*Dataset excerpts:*

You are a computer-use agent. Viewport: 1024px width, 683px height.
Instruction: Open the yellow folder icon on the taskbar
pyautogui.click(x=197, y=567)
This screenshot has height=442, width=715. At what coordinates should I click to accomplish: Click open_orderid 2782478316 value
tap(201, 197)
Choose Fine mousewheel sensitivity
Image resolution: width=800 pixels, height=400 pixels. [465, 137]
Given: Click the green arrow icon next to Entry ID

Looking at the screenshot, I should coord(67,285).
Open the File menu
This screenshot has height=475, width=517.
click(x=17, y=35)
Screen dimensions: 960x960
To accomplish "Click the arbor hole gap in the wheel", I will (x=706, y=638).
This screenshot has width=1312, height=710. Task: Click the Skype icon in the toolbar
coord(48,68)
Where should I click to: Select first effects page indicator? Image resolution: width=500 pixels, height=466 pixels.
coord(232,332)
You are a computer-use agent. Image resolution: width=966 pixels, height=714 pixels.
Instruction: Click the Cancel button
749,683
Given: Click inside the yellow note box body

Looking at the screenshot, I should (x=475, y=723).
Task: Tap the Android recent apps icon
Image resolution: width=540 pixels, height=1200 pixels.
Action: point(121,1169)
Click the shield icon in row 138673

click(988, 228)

*ACTION ITEM:* Please transcribe the records above in full, keeping every word.

*RESPONSE:*
You are a computer-use agent. Viewport: 1024px width, 683px height.
Instruction: Open the yellow folder icon on the taskbar
pyautogui.click(x=197, y=567)
This screenshot has height=442, width=715. At what coordinates should I click to accomplish: Click open_orderid 2782478316 value
tap(201, 197)
Choose Fine mousewheel sensitivity
Image resolution: width=800 pixels, height=400 pixels. [465, 137]
Given: Click the green arrow icon next to Entry ID

Looking at the screenshot, I should coord(67,285).
Open the File menu
This screenshot has height=475, width=517.
click(x=17, y=35)
Screen dimensions: 960x960
To accomplish "Click the arbor hole gap in the wheel", I will (x=706, y=638).
This screenshot has width=1312, height=710. Task: Click the Skype icon in the toolbar
coord(48,68)
Where should I click to: Select first effects page indicator? Image resolution: width=500 pixels, height=466 pixels.
coord(232,332)
You are a computer-use agent. Image resolution: width=966 pixels, height=714 pixels.
Instruction: Click the Cancel button
749,683
Given: Click inside the yellow note box body

Looking at the screenshot, I should (x=475, y=723).
Task: Tap the Android recent apps icon
Image resolution: width=540 pixels, height=1200 pixels.
Action: point(121,1169)
Click the shield icon in row 138673

click(988, 228)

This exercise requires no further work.